:: Task prompt ::
Every line below should be repeated exactly.
________________
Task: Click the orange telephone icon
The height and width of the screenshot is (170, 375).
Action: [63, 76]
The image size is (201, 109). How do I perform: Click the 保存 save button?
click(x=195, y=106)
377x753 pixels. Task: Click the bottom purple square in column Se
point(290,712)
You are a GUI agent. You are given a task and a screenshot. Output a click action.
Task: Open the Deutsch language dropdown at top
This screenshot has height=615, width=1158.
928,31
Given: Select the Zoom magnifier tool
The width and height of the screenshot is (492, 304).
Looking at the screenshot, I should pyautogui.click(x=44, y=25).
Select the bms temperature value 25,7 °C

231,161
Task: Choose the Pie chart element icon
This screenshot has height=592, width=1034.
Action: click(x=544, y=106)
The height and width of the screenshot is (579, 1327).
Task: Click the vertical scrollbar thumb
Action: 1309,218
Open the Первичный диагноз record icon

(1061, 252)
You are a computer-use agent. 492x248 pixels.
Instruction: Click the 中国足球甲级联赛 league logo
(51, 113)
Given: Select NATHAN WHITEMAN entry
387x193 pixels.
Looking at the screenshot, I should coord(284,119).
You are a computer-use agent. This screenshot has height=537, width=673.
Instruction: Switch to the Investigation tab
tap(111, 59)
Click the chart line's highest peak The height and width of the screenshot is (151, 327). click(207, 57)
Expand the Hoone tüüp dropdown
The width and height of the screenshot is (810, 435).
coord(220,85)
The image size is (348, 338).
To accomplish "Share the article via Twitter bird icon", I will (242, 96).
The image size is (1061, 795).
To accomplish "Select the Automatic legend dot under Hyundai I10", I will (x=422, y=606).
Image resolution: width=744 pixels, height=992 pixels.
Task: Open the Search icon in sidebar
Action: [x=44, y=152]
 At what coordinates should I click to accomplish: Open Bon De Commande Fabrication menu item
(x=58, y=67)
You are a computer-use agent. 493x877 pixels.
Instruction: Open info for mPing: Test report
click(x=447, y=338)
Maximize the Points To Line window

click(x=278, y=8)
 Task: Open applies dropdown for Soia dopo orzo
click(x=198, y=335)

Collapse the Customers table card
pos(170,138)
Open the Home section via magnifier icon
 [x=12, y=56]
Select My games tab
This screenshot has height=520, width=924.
________________
:: Answer to the exercise ::
Task: Click the orange telephone icon
The height and width of the screenshot is (170, 375).
Action: [63, 76]
The image size is (201, 109). How do I perform: Click the 保存 save button?
click(x=195, y=106)
377x753 pixels. Task: Click the bottom purple square in column Se
point(290,712)
You are a GUI agent. You are given a task and a screenshot. Output a click action.
Task: Open the Deutsch language dropdown at top
This screenshot has height=615, width=1158.
928,31
Given: Select the Zoom magnifier tool
The width and height of the screenshot is (492, 304).
Looking at the screenshot, I should pyautogui.click(x=44, y=25).
Select the bms temperature value 25,7 °C

231,161
Task: Choose the Pie chart element icon
This screenshot has height=592, width=1034.
Action: click(x=544, y=106)
The height and width of the screenshot is (579, 1327).
Task: Click the vertical scrollbar thumb
Action: 1309,218
Open the Первичный диагноз record icon

(1061, 252)
You are a computer-use agent. 492x248 pixels.
Instruction: Click the 中国足球甲级联赛 league logo
(51, 113)
Given: Select NATHAN WHITEMAN entry
387x193 pixels.
Looking at the screenshot, I should coord(284,119).
You are a computer-use agent. This screenshot has height=537, width=673.
Instruction: Switch to the Investigation tab
tap(111, 59)
Click the chart line's highest peak The height and width of the screenshot is (151, 327). click(207, 57)
Expand the Hoone tüüp dropdown
The width and height of the screenshot is (810, 435).
coord(220,85)
The image size is (348, 338).
To accomplish "Share the article via Twitter bird icon", I will (242, 96).
The image size is (1061, 795).
To accomplish "Select the Automatic legend dot under Hyundai I10", I will (x=422, y=606).
Image resolution: width=744 pixels, height=992 pixels.
Task: Open the Search icon in sidebar
Action: [x=44, y=152]
 At what coordinates should I click to accomplish: Open Bon De Commande Fabrication menu item
(x=58, y=67)
You are a computer-use agent. 493x877 pixels.
Instruction: Open info for mPing: Test report
click(x=447, y=338)
Maximize the Points To Line window

click(x=278, y=8)
 Task: Open applies dropdown for Soia dopo orzo
click(x=198, y=335)

Collapse the Customers table card
pos(170,138)
Open the Home section via magnifier icon
 [x=12, y=56]
Select My games tab
This screenshot has height=520, width=924.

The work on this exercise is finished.